[Saved entries]
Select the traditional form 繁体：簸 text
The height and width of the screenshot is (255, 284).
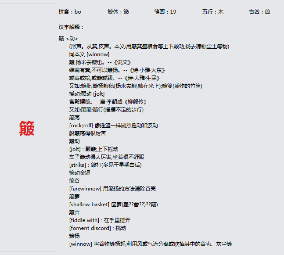pyautogui.click(x=118, y=12)
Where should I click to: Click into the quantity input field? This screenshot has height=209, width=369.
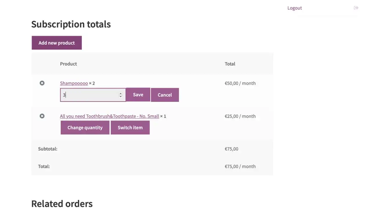coord(90,95)
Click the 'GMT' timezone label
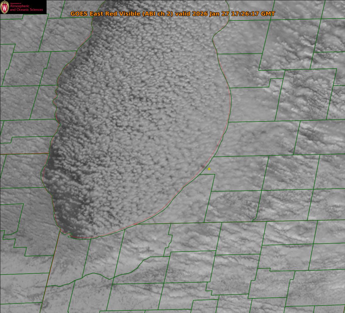 (268, 14)
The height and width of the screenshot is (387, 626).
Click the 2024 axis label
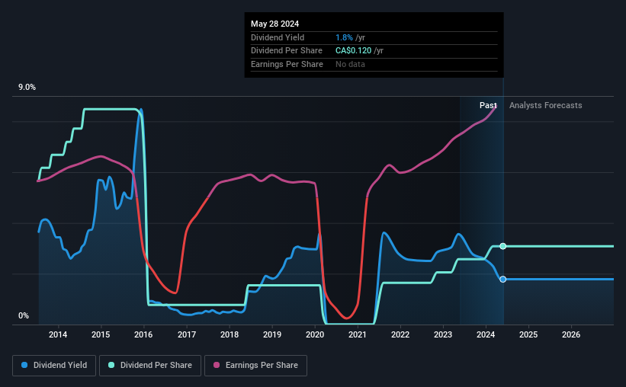click(x=486, y=334)
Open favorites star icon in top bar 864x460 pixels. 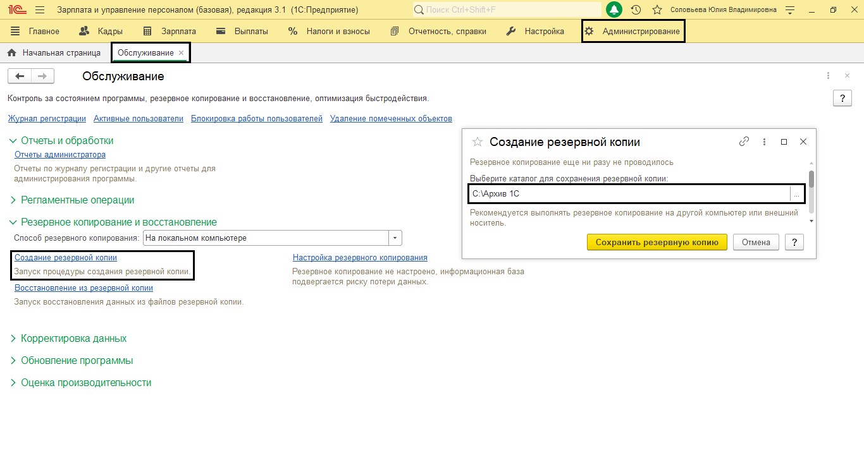point(656,9)
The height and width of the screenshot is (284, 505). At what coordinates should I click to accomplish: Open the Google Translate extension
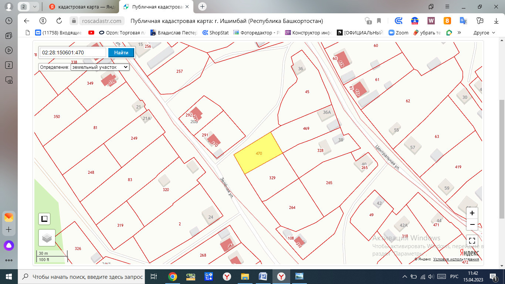click(x=463, y=21)
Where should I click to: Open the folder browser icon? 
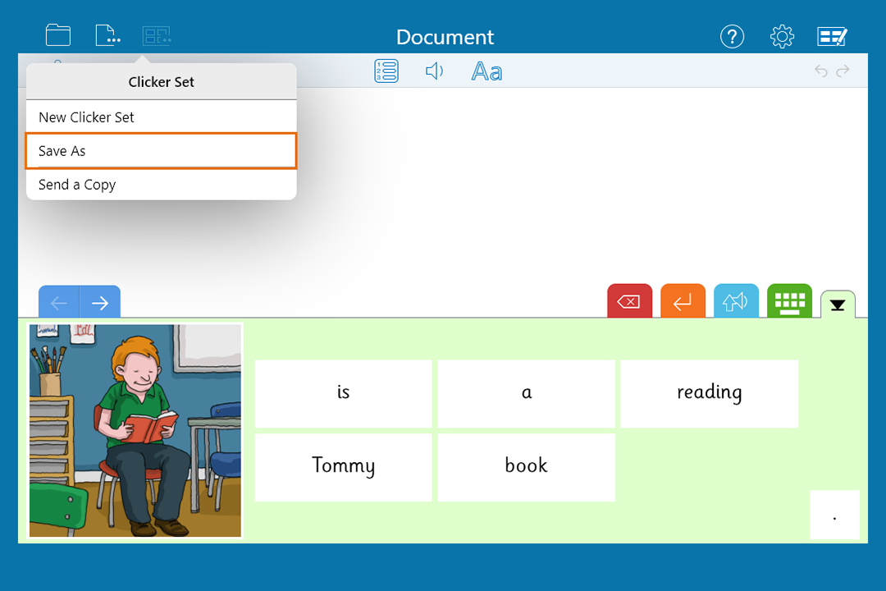57,35
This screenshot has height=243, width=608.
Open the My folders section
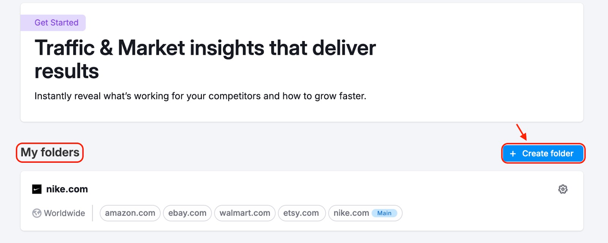click(49, 153)
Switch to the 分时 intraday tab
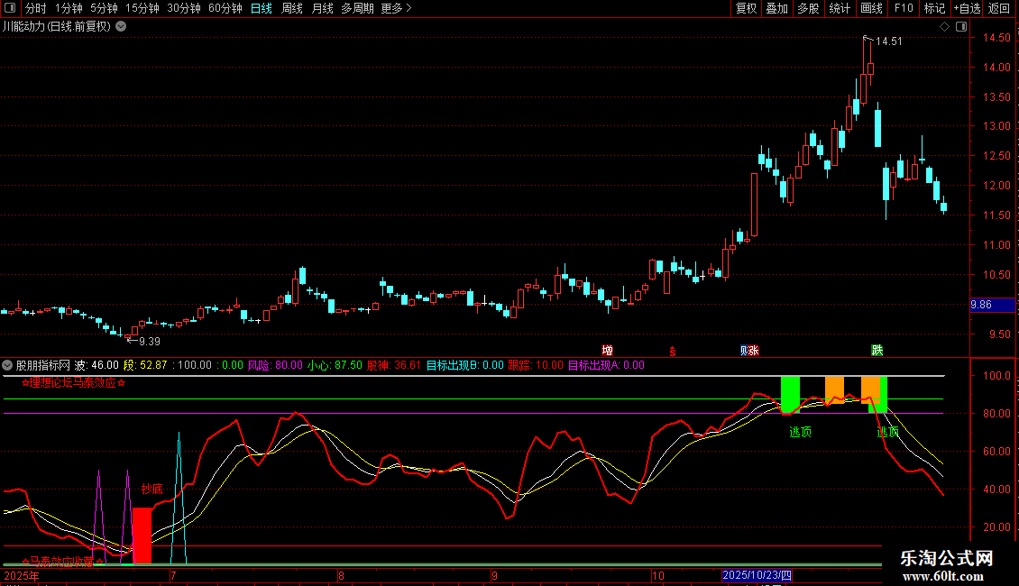Screen dimensions: 1019x586 pos(35,9)
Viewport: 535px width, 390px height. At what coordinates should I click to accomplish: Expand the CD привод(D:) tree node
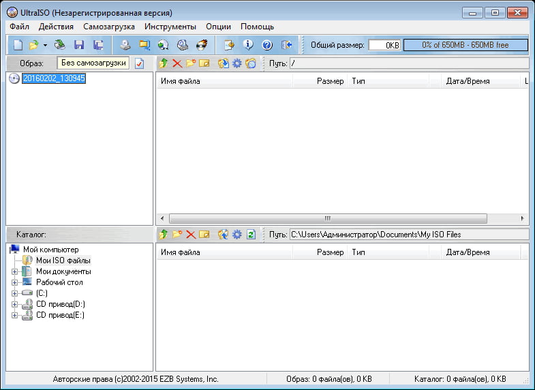(x=14, y=304)
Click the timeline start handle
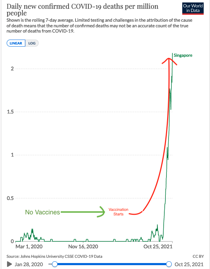Screen dimensions: 210x269 [55, 264]
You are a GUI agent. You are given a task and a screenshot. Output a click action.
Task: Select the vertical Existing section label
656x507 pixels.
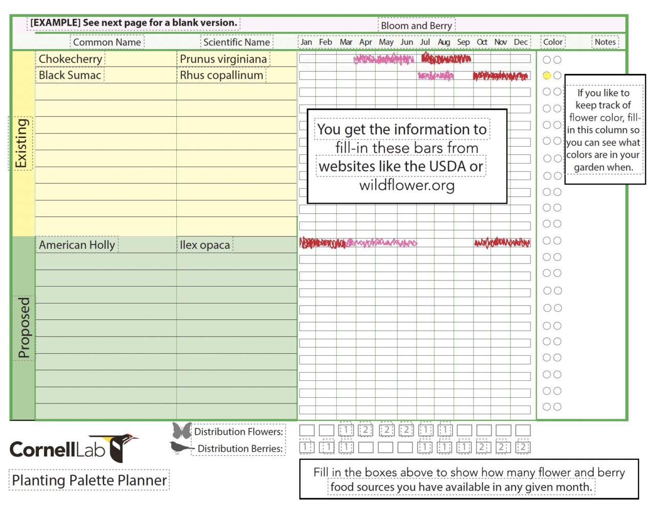[x=21, y=144]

Task prompt
Give back exactly the lines from the line with "Switch to the 分时 intraday tab" through the end of the records, both included; keep all pictures out.

Your response
Switch to the 分时 intraday tab
Screen dimensions: 1019x586 pos(35,9)
Viewport: 535px width, 390px height. At what coordinates should I click to accomplish: Expand the CD привод(D:) tree node
(x=14, y=304)
Click the timeline start handle
Screen dimensions: 210x269 [55, 264]
You are a GUI agent. You are given a task and a screenshot. Output a click action.
Task: Select the vertical Existing section label
656x507 pixels.
[x=21, y=144]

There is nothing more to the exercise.